**TASK BRIEF:** Write only how many lines of the listing below include the string "search".

**TASK MATERIAL:**
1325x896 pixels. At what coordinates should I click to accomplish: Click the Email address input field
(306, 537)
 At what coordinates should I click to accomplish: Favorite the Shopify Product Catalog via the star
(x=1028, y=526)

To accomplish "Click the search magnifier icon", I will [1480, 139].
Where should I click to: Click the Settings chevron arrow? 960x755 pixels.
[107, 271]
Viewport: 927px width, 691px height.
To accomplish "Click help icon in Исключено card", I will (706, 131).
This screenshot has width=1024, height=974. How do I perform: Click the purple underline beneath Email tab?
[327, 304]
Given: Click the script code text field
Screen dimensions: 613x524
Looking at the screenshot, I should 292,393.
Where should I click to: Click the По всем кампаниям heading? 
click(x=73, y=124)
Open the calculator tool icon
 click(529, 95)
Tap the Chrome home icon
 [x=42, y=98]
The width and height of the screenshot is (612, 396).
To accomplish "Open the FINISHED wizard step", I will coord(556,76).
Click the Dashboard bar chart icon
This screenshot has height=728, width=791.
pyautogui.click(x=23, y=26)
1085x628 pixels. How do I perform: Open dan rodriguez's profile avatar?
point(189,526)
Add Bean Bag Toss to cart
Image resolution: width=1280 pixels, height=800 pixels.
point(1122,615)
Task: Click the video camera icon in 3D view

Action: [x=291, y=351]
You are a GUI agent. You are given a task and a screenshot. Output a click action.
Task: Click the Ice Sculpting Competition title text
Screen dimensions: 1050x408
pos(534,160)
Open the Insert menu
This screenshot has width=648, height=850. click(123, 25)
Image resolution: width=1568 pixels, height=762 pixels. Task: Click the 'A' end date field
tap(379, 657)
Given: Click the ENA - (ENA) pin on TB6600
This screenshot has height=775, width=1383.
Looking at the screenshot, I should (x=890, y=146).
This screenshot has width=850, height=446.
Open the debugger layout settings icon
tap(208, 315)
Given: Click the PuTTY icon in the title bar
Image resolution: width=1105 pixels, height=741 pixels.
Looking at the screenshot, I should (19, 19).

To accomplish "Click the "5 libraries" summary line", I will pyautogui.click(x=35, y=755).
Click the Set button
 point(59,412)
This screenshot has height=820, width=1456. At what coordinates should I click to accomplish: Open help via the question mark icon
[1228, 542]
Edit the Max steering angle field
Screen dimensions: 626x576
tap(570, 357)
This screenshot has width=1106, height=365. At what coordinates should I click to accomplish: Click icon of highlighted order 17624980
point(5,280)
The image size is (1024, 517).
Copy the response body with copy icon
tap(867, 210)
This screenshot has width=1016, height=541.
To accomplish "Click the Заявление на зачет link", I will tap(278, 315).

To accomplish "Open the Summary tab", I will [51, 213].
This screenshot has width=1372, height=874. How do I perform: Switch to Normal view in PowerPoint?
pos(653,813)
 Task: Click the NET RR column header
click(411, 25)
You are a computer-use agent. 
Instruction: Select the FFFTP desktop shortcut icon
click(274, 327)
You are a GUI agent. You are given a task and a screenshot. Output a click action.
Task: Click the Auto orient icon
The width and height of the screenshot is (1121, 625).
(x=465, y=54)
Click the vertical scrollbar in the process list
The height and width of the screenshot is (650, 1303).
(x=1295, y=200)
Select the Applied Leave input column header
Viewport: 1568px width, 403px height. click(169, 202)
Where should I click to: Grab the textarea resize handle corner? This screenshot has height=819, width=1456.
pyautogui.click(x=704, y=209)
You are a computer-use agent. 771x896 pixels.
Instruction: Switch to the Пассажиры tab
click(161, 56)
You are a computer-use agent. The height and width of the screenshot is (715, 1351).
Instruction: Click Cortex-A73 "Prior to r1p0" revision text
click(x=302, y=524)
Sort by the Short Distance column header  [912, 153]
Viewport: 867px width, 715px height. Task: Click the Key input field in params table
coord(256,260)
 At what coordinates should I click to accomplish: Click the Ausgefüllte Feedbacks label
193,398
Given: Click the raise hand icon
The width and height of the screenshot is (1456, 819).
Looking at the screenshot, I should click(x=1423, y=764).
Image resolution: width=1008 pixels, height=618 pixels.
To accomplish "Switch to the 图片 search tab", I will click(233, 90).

**SOLUTION BELOW:** 2